Dataset entries =
▼

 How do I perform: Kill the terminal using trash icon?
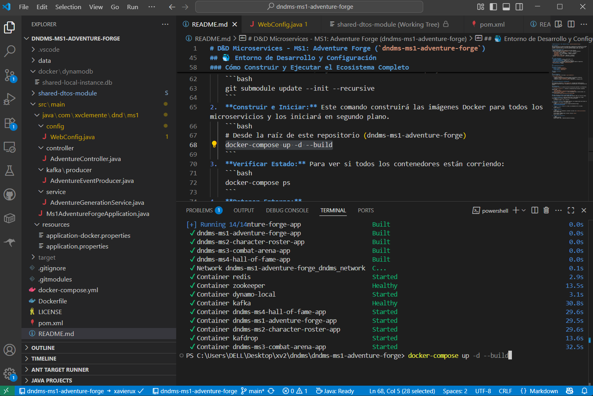click(x=546, y=210)
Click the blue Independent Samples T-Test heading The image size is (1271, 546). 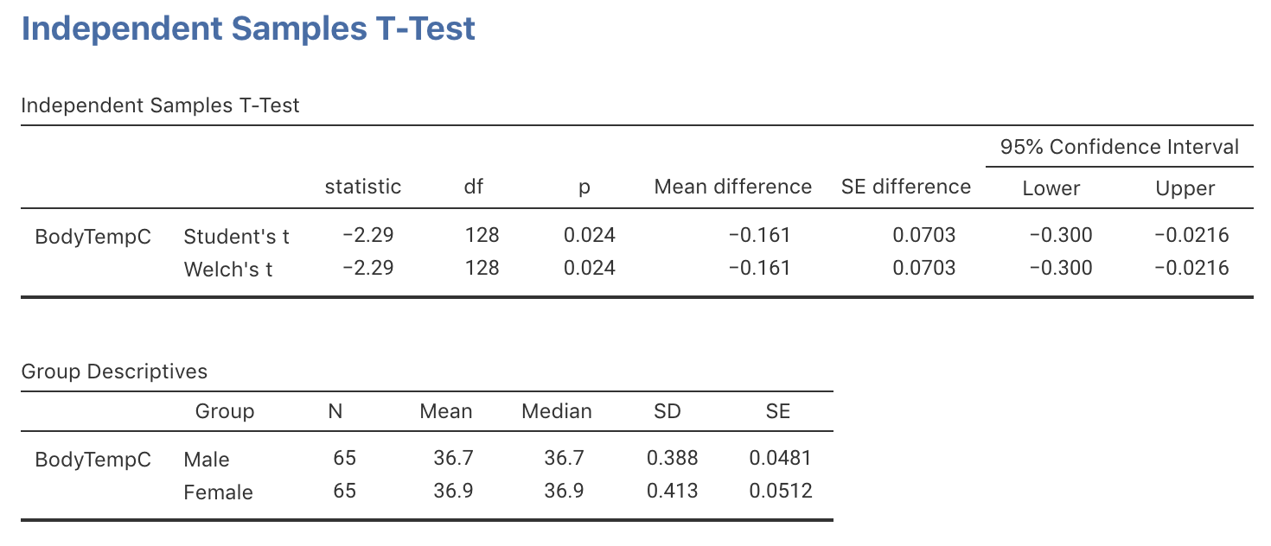248,29
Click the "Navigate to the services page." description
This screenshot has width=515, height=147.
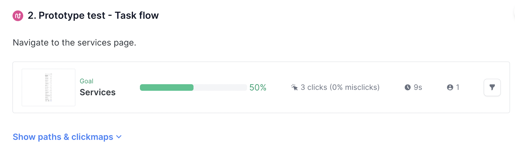[74, 42]
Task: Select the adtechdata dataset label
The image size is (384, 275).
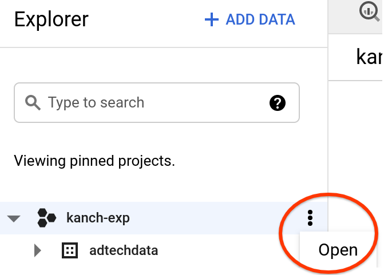Action: tap(124, 250)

▲

TASK TO CARRY OUT = The copy must start at the line containing "Task: Select the adtechdata dataset label" and end at the last line of the records, matching each line exactly and holding no pictures.

FINAL ANSWER =
Task: Select the adtechdata dataset label
The image size is (384, 275).
Action: tap(124, 250)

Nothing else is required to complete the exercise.